During a hardware refresh, a company retires a 1 U rack-mount server that previously stored sensitive PCI-DSS data. Management decides to repurpose the unit for an isolated QA lab instead of sending it to an electronics recycler. According to accepted decommissioning and recycling best practices, which step must be completed before the server is connected to the lab network?
Remove any production VLAN assignments from the switch port that will serve the repurposed server.
Replace the dual 750 W power supplies with lower-wattage units to reduce energy consumption in the lab.
Retag the chassis with a new asset number and update the configuration-management database.
Perform a NIST SP 800-88-compliant wipe of all installed drives (or replace the drives entirely) to remove residual data.
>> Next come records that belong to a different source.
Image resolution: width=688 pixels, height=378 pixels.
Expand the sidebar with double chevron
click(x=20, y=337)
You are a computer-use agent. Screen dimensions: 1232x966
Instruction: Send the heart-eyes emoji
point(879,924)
Before any retired server is reused, every internal storage device must be sanitized (or replaced) so no reconstructable remnants of production data remain. NIST SP 800-88 identifies sanitization as mandatory whenever media leave their original security boundary-even for internal transfer or reuse-because residual data can be recovered with forensic tools. Overwriting, cryptographic erase, or drive replacement eliminates that risk and enables the hardware to be safely redeployed. The other actions (swapping power supplies, removing VLAN tags, or updating asset and CMDB records) may be useful later, but they do not mitigate the immediate data-exposure threat that exists as soon as the server is repowered.